Le lendemain, l'homme en question est retrouvé mort. La police du coin, ainsi que des enquêteurs privés, dont fait partie Berry Rydell, sont sur la piste de Chevette...
Le décor est planté. Le pont, lieu abandonné, lieu de misère, mais lieu de vie. C'est un autre monde, tout simplement. San Francisco vu par une autre lorgnette est noir, en pleine déchéance. Ambiance.
Lumière virtuelle est le premier volet de la trilogie du Bridge, et pose ses fondations : Chevette, Rydell, Skinner, Yamazaki, et j'en passe... On découvre leur histoire, leurs motivations dans la suite de la trilogie.
Un style inimitable, qui colle parfaitement au monde décrit, est aussi le charme de ce roman.
Gibson
, en 1993, a définitivement apposé sa griffe dans le cyberpunk grâce à ce roman : le monde virtuel n'est pas encore présent, mais il y est sous-jacent. Ici, il nous décrit le monde dans lequel hackers, policiers ripoux et malfrats vont proliférer et s'entre-déchirer dans la suite de la trilogie.A lire de toute urgence, pour les inconditionnels du genre.
Extraits :
"Les rêves du messager sont faits de métal brûlant, d'ombres qui courent dans tous les sens en criant, de montagnes couleur béton. Ils enterrent les orphelins sur un versant de colline. Cercueils en plastique bleu pâle. Nuages dans le ciel. Le prêtre a un chapeau tout en hauteur. Ils ne voient pas le premier obus qui vient des montagnes de béton. Il fait un trou dans tout le paysage: le versant de la colline, le ciel, un cercueil bleu, le visage de la femme."

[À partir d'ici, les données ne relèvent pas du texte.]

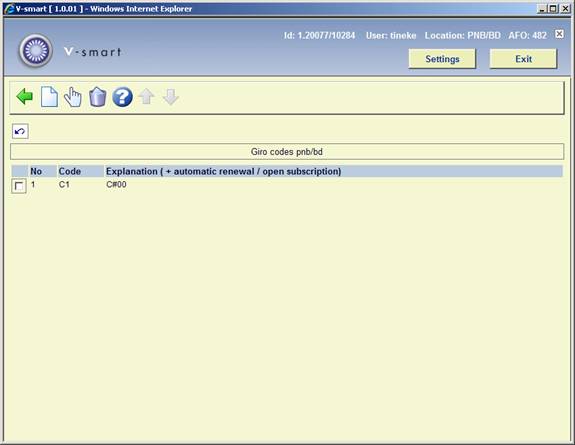Click the Giro codes pnb/bd title bar
Viewport: 575px width, 445px height.
click(x=287, y=152)
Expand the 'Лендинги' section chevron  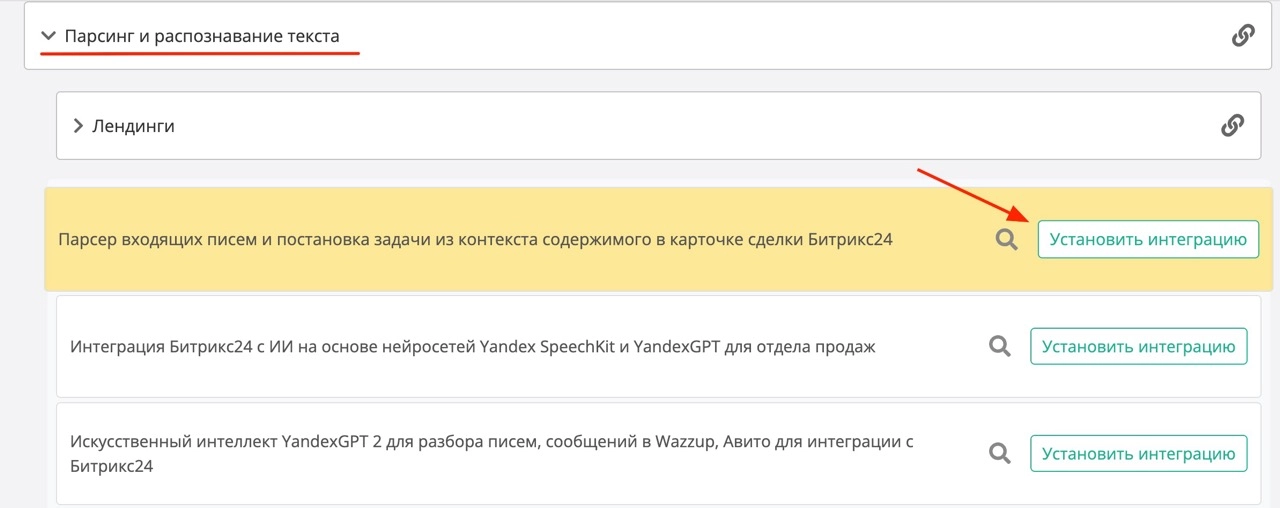pyautogui.click(x=79, y=127)
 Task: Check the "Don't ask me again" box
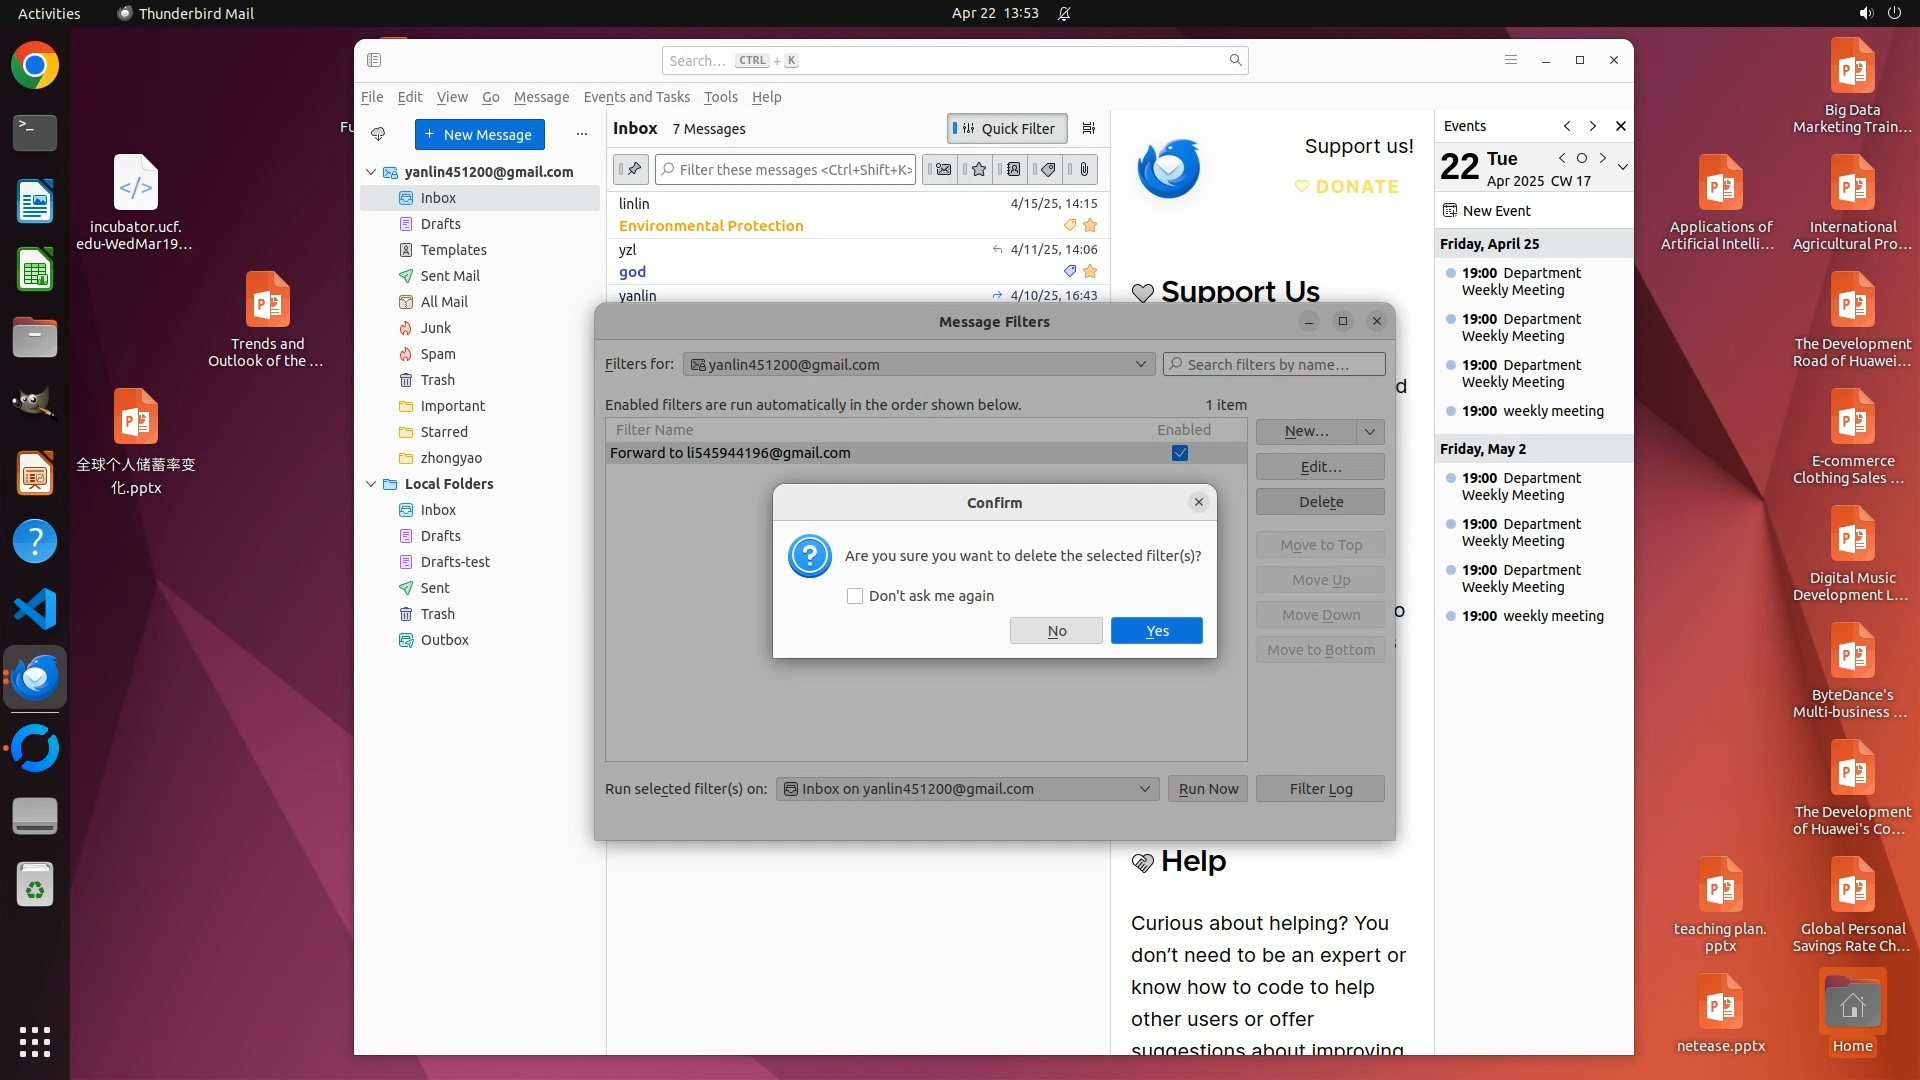point(855,596)
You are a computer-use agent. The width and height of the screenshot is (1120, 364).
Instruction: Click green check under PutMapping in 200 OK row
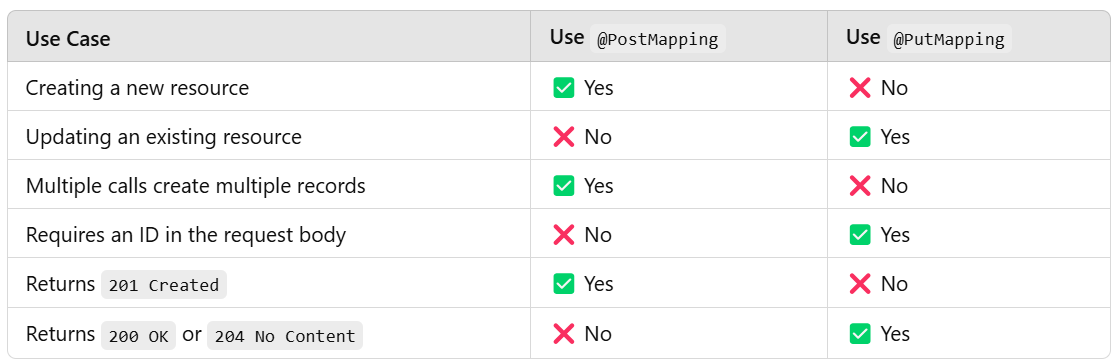pos(860,333)
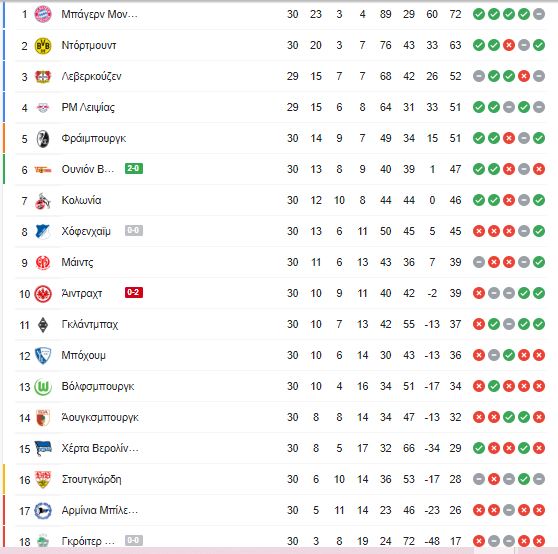
Task: Click the Stuttgart team crest
Action: click(x=43, y=479)
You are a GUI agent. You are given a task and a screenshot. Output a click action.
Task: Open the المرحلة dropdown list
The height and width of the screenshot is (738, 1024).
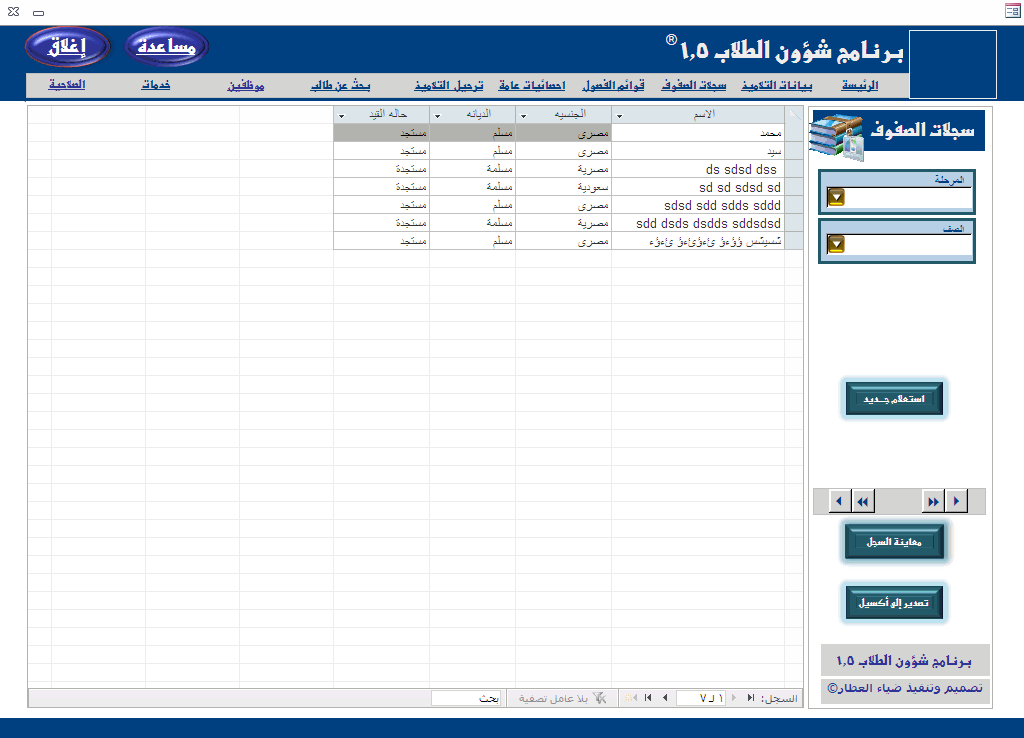[836, 197]
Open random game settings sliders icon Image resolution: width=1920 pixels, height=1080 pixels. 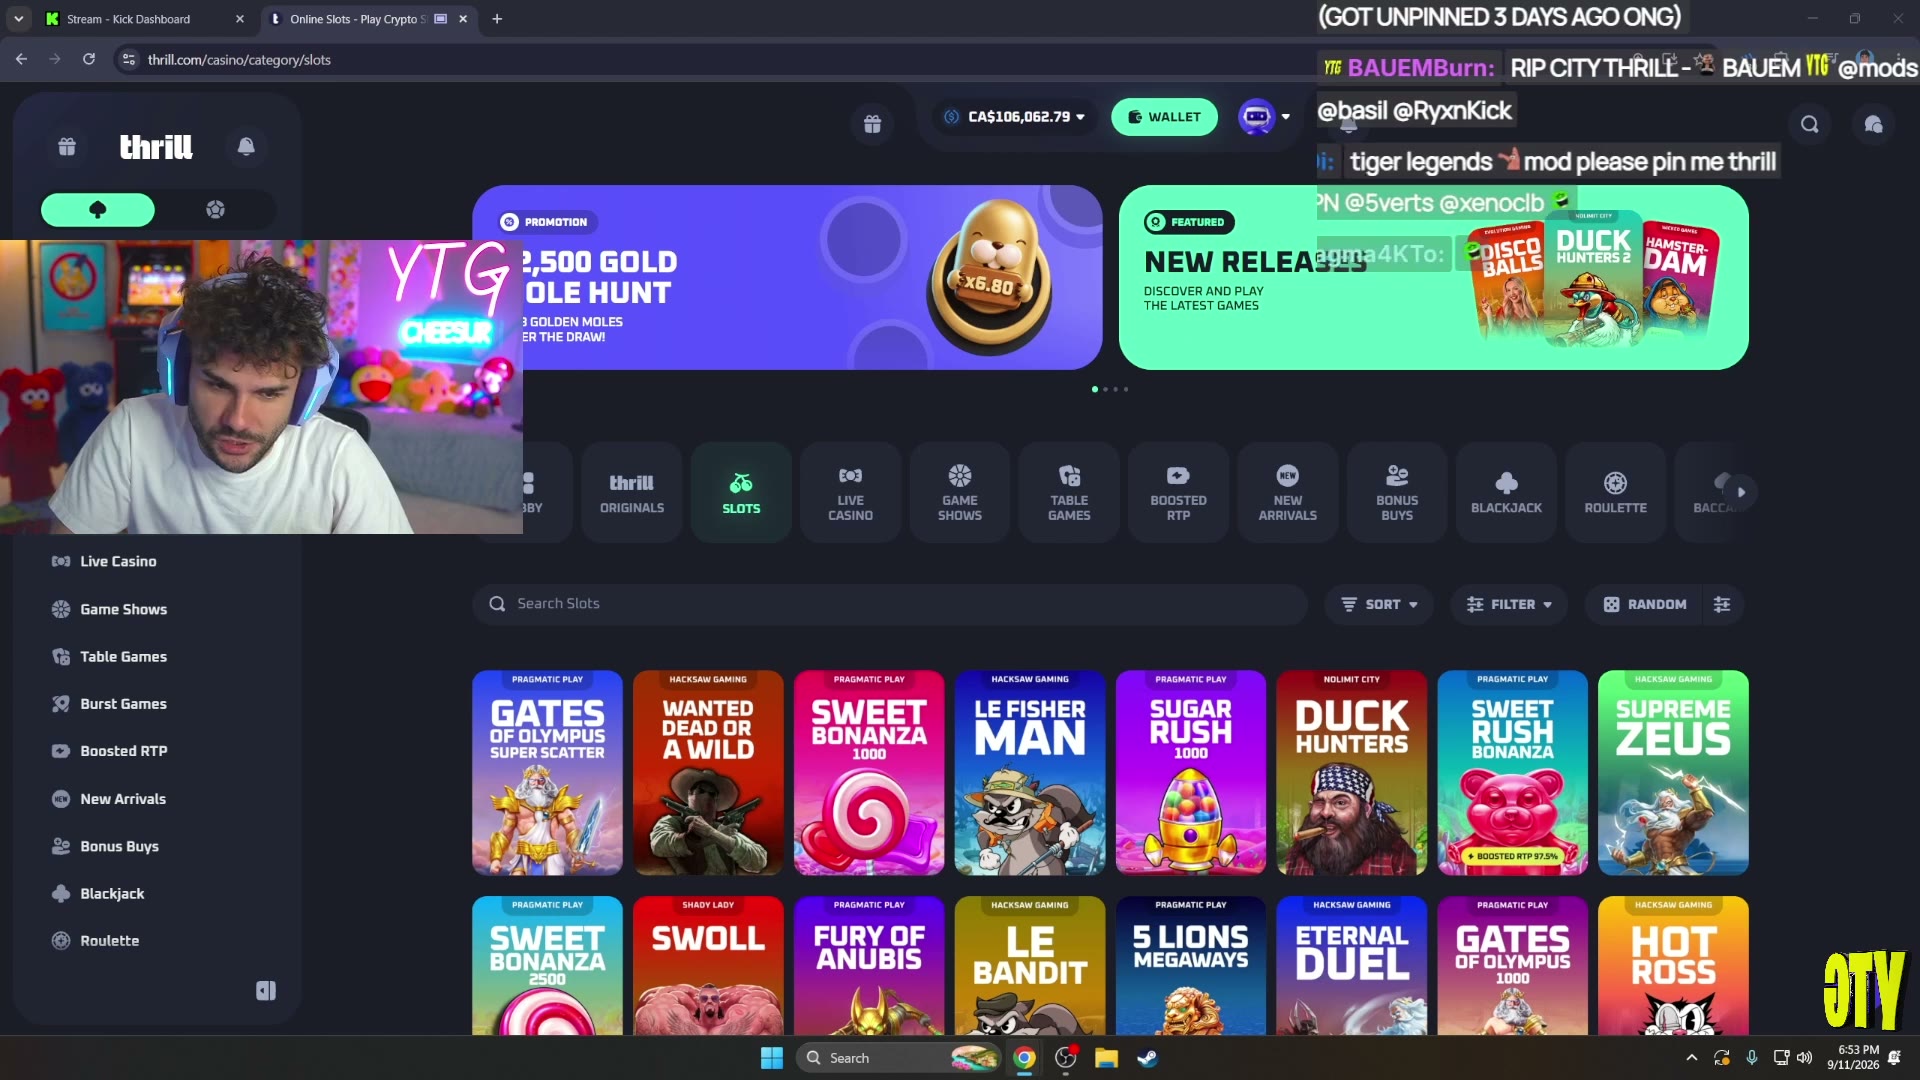(x=1722, y=604)
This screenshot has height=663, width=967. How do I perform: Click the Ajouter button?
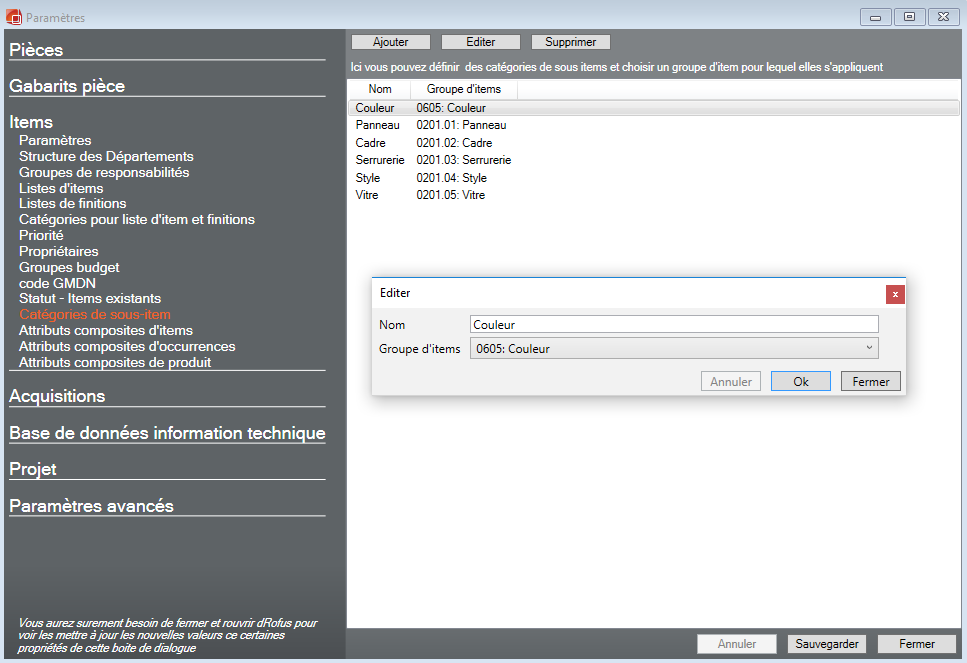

" Rydell observait Warbaby et le Russe, qui se tenaient à côté de l'une des voitures banalisées les moins subtiles que Rydell eût jamais vues dans sa vie : une baleine gris plomb avec une cage en graphite à expansion pour protéger les phares et le radiateur."
"Ils contemplèrent une paire de maillots entiers dont l'un fait uniquement de circuits imprimés comme ceux que l'on dessinait sur les anciennes cartes électroniques.
- Vous avez des yeux, dit-elle en s'interrompant pour bâiller longuement, on dirait deux trous de pisses dans un tas de neige."